One good reason to define your personal custom binary format might be optimisation. pickle (and shelve, which utilizes pickle) is really a generic serialization framework it may store just about any Python data. It's not hard to use pickle in many situations, however it needs time to work to examine all of the objects and serialize their data and also the data is saved inside a generic, verbose format. If you're storing specific known data a custom-built serializer could be both faster and much more concise.

It requires 37 bytes to pickle an item having a single integer value:

>>> import pickle

>>> class Foo: pass...

>>> foo = Foo()

>>> foo.x = 3

>>> print repr(pickle.dumps(foo))

"(i__primary__nFoonp0n(dp1nS'x'np2nI3nsb."

Embedded for the reason that information is the title from the property and it is type. A custom serializer for Foo (and Foo alone) could eliminate might just keep number, saving both some time and space.

One more reason for any custom serialization framework is that you could easily do custom validation and versioning of information. Should you improve your object types and want to load a classic version of information it may be tricky via pickle. Your personal code can be simply personalized to deal with older data formats.
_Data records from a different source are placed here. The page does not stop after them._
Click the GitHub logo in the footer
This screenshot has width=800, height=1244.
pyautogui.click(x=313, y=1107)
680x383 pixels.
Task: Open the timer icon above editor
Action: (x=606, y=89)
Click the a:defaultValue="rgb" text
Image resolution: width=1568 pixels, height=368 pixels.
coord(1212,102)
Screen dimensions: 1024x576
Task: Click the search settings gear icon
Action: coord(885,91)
Used, I'd build something while using generic cPickle module and just change it if profiling indicated it had been vital. Maintaining another serialization framework is a lot of work.

The last resource you might find helpful: some synthetic serializer benchmarks. cPickle is fairly fast.

Observe that not every objects might be directly pickled - only fundamental types, or objects which have defined the pickle protocol.
Making use of your own binary format would permit you to potentially store any type of object.

Only for note, Zope Object DB (ZODB) is after that exact same approach, storing objects using the Pickle format. You might be thinking about getting their implementations.

The possibility benefits of a custom format on the pickle are:

  • you are able to selectively get individual objects, instead of needing to incarnate the entire group of objects
  • you are able to query subsets of objects by qualities, and just load individuals objects that suit your criteria

Whether these advantages materialize is dependent how you design the storage, obviously.